◆ What to work on ◆
Where a line of the material includes the string "filter", copy that line.

Source information Block Start

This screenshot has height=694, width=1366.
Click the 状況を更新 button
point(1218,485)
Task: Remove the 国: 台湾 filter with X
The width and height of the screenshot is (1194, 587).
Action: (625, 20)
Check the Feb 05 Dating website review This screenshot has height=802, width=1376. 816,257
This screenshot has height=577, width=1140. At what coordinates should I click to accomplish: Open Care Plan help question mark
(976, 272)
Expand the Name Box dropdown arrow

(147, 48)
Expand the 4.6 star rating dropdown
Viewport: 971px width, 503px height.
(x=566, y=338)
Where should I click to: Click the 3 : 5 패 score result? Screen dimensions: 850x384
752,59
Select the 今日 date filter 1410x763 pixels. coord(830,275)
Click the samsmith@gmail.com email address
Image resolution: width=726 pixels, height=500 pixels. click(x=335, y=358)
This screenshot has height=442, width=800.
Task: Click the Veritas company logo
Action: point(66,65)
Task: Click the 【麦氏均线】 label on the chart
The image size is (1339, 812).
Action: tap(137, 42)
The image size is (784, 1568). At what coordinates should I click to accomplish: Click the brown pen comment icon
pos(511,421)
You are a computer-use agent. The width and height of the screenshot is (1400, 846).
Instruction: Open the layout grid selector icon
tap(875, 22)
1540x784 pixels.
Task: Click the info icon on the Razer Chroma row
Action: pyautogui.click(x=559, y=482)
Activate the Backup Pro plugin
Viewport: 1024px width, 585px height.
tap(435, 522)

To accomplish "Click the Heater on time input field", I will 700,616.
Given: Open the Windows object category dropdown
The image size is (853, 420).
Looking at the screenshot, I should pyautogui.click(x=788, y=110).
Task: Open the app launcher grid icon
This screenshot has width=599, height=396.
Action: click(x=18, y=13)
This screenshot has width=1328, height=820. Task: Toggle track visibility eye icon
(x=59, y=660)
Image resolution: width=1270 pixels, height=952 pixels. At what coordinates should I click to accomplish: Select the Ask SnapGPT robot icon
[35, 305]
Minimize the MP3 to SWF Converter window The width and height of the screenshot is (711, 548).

Source information Block End

◆ Your solution ◆
Task: Remove the 国: 台湾 filter with X
Select the 今日 date filter 1410x763 pixels. coord(830,275)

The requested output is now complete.